(EXERCISE DETAILS):
Omit the pictures, then reproduce exactly the line bearing "How do I perform: Click" and every line after it up to and including the last line of the entries below.

(SUPPLIED MATERIAL):
□ □ □ □

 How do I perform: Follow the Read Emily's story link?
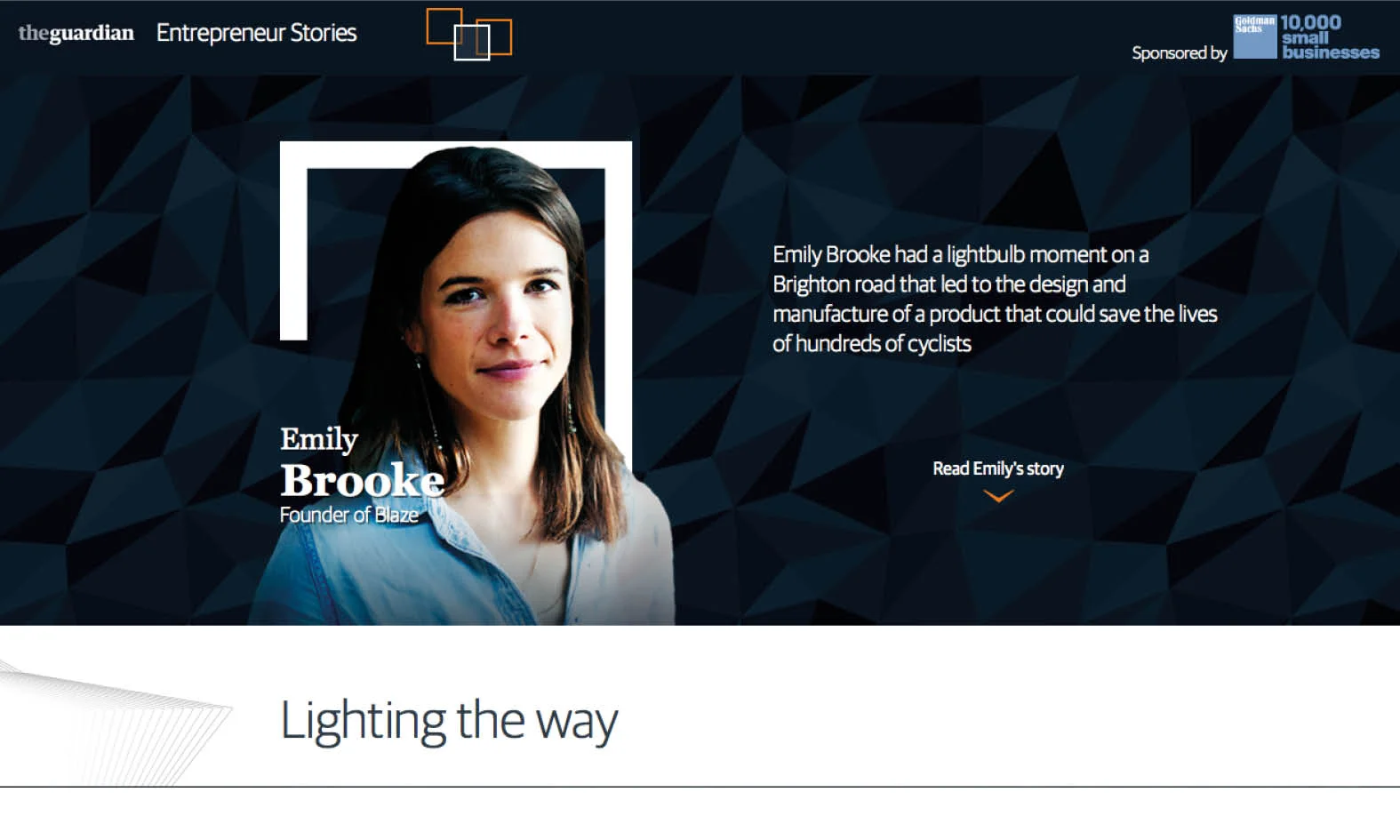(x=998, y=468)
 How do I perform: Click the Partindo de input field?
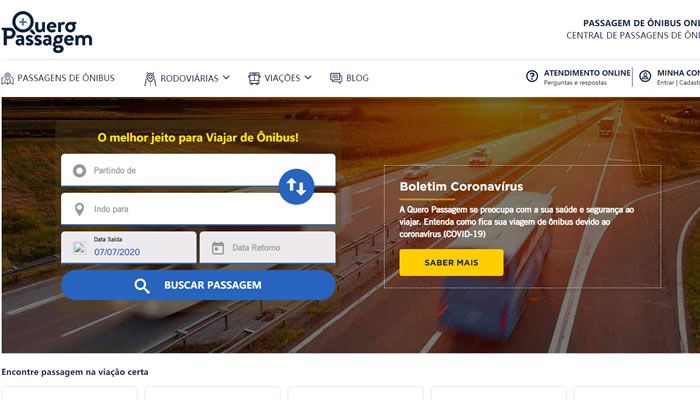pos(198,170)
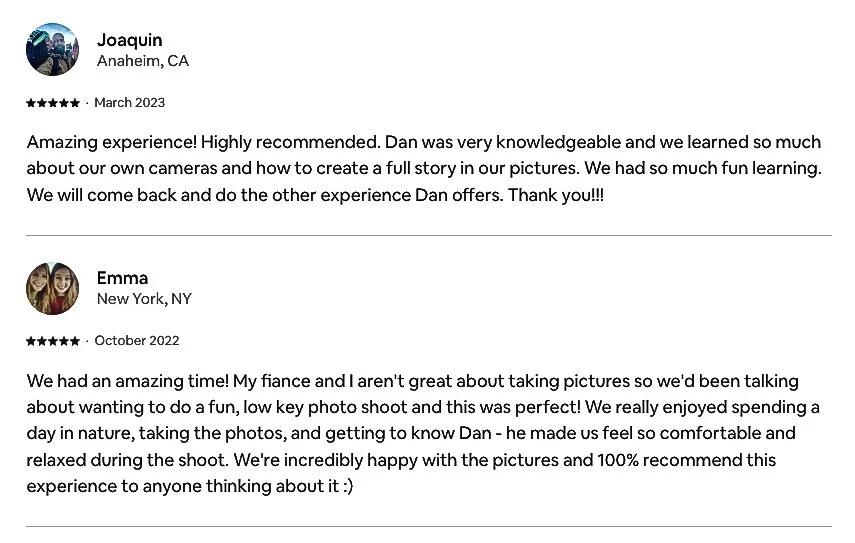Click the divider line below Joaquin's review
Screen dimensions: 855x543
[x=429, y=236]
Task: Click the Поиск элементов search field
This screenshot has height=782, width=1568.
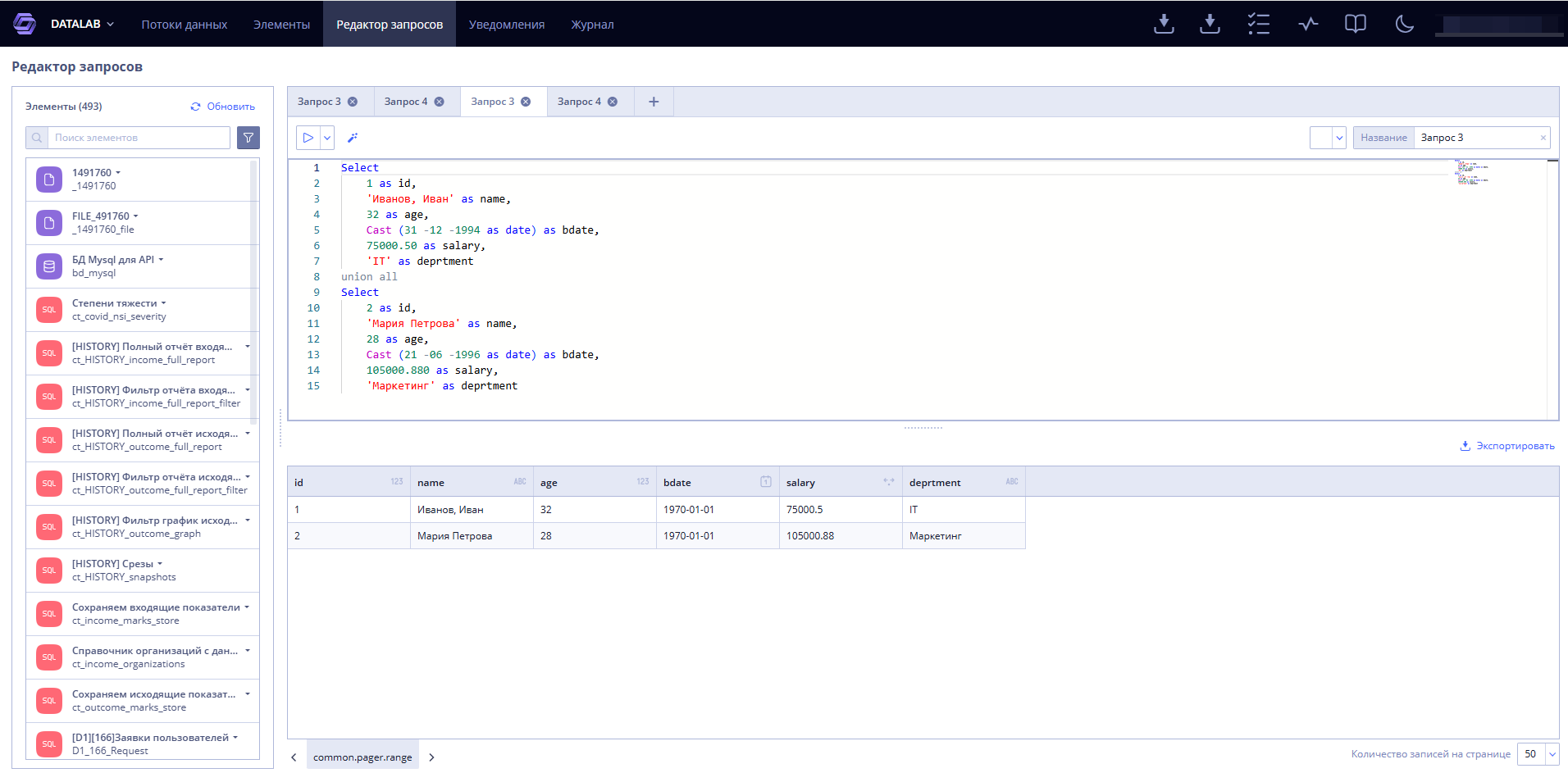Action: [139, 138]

□ □ □ □

(ANSWER FOR THIS EXERCISE):
 How do I perform: Click the Partindo de input field?
pos(198,170)
Click the divider line below Joaquin's review
Screen dimensions: 855x543
[x=429, y=236]
Task: Click the Поиск элементов search field
This screenshot has height=782, width=1568.
Action: [139, 138]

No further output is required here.